= Listed records =
%%

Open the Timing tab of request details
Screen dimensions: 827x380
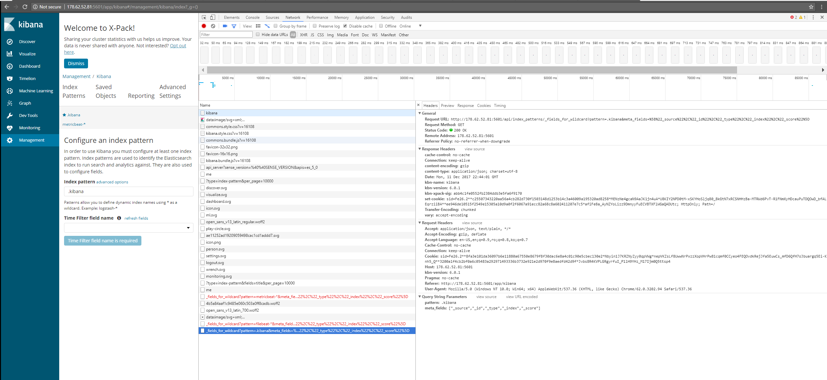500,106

%%
%%

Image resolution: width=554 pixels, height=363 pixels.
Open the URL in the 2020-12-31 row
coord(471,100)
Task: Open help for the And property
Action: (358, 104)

%%

= Task requirements =
Locate every line in the data above that contains the word "Open", and copy each of those lines. Case counts, so match capitalization exactly.

= Response =
Open the Timing tab of request details
Open the URL in the 2020-12-31 row
Task: Open help for the And property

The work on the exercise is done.